Alimentar praias com areia

Nos modelos desenhados pelos cientistas, os ninhos de tartarugas-de-couro surgiam como os mais ameaçados. A explicação é simples: esta espécie gosta de depositar os ovos perto da maré alta, ou seja, em locais mais arriscados do que as zonas mais altas. As tartarugas-de-pente e as tartarugas-verdes acabam por ocupar uma posição mais confortável uma vez que desovam perto de dunas e falésias íngremes.

Os autores sublinham a importância da adopção de estratégias de conservação para proteger as populações de tartarugas marinhas.
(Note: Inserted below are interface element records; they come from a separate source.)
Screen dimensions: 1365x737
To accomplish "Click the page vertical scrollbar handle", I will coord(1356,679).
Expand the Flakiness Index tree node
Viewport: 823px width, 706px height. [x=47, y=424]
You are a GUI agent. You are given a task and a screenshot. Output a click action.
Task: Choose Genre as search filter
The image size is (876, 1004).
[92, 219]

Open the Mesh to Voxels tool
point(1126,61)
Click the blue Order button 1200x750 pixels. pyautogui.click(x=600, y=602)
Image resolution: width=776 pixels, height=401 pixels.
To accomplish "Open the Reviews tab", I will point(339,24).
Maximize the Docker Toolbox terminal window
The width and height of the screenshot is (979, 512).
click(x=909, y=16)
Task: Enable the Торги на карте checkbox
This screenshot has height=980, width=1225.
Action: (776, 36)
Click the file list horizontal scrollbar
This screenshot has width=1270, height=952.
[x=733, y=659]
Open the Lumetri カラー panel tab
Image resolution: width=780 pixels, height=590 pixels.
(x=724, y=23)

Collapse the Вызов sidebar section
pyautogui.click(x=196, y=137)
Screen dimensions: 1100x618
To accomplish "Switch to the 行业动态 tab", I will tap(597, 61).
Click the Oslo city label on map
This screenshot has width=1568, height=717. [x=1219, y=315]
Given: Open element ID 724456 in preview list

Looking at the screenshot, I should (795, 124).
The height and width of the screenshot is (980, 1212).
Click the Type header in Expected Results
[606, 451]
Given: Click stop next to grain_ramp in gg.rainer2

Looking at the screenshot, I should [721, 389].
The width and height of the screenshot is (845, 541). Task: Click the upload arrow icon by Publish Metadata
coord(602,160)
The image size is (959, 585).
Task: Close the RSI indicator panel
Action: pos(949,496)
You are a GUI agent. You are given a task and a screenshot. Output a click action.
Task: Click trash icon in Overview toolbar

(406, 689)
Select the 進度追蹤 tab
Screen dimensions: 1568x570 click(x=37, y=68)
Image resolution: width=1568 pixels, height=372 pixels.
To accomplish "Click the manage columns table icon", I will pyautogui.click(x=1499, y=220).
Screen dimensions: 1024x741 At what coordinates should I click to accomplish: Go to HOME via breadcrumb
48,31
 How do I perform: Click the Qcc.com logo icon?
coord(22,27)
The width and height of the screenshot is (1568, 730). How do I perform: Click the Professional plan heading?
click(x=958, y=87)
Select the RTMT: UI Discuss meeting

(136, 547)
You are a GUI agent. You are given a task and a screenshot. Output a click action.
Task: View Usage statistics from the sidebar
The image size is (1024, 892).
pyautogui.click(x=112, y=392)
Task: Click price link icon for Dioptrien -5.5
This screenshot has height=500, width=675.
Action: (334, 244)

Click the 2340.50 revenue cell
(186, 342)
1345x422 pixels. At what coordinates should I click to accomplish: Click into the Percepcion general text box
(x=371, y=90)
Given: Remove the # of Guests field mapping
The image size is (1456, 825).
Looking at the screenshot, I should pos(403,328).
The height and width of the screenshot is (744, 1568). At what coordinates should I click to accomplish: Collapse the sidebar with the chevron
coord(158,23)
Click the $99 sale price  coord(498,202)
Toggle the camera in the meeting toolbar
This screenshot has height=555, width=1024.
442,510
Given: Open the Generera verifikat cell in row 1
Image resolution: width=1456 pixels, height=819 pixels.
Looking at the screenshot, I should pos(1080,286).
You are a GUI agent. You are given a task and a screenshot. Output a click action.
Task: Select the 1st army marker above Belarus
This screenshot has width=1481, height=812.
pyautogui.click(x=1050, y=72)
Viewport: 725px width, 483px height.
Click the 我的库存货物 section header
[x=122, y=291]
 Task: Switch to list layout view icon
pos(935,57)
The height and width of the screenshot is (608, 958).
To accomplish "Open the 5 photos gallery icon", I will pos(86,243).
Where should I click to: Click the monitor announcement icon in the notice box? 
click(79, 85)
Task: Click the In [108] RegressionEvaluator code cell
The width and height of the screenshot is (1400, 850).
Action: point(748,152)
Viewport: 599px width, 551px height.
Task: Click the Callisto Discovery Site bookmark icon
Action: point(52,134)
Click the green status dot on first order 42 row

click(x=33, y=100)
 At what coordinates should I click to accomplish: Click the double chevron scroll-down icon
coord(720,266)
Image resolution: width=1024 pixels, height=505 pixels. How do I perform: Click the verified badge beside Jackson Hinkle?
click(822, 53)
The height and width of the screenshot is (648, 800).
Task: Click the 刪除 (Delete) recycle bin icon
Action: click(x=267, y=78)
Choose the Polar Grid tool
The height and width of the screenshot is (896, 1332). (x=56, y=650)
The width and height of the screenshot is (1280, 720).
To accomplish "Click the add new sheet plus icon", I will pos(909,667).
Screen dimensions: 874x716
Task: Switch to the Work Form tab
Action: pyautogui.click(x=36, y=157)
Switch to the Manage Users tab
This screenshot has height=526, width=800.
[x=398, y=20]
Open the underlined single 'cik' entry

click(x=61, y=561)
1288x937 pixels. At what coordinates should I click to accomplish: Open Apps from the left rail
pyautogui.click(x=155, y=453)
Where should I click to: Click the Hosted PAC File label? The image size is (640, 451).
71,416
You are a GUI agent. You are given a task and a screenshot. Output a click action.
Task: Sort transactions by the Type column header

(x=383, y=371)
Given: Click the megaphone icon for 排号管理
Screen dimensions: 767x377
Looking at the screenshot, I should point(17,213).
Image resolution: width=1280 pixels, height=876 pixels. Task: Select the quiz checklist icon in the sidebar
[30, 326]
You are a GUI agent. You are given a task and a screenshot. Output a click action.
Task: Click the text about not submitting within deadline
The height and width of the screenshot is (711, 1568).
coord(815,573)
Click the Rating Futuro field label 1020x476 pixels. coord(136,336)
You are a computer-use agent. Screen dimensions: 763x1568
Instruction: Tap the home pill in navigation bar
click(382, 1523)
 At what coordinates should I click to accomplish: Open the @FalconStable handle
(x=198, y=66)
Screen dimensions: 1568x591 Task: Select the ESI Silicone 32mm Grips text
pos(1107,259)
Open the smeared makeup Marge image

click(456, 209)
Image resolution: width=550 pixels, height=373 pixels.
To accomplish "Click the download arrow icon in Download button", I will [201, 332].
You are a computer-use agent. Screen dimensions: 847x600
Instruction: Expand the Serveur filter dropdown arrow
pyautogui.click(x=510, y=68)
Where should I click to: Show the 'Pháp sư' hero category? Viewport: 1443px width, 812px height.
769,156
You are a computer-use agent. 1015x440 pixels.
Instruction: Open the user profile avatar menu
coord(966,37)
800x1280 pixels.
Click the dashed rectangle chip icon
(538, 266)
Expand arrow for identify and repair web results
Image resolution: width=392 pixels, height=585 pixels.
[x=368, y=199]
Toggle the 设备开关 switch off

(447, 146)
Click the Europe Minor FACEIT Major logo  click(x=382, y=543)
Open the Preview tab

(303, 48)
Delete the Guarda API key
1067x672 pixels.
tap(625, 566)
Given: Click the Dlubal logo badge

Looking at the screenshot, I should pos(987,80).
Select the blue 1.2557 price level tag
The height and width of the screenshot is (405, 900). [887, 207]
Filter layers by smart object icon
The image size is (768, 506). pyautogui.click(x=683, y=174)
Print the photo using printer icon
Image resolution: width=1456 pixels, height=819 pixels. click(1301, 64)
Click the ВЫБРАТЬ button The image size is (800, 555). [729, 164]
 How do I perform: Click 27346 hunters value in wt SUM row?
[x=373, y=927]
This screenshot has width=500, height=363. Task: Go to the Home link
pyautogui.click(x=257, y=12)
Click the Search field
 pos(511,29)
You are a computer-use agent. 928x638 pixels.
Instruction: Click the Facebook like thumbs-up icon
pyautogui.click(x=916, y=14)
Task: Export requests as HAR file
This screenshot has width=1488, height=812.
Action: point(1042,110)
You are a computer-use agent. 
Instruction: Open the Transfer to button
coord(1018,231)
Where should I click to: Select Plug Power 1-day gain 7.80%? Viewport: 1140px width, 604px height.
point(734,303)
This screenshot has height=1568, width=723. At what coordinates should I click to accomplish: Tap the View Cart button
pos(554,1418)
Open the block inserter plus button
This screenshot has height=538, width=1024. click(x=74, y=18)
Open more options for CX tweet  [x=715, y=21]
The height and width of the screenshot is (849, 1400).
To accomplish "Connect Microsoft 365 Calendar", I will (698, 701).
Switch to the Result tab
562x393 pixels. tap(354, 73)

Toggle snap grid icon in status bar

Uma das possíveis medidas é a alimentação de praias com areia, por forma a ampliar o espaço para os ninhos e garantir um areal menos húmido. Mais estudos são necessários, sugerem os cientistas, para investigar como estes animais se adaptam às mudanças causadas pelas cheias nos locais de nidificação.

“Embora as tartarugas marinhas existam há milhões de anos e tenham estado presentes em vários eventos de alterações climáticas, não sabemos como as populações podem ser afectadas por estas mudanças rápidas projectadas, [capazes de provocar] grande perda de locais de nidificação nas áreas de estudo até 2050”, alerta o artigo.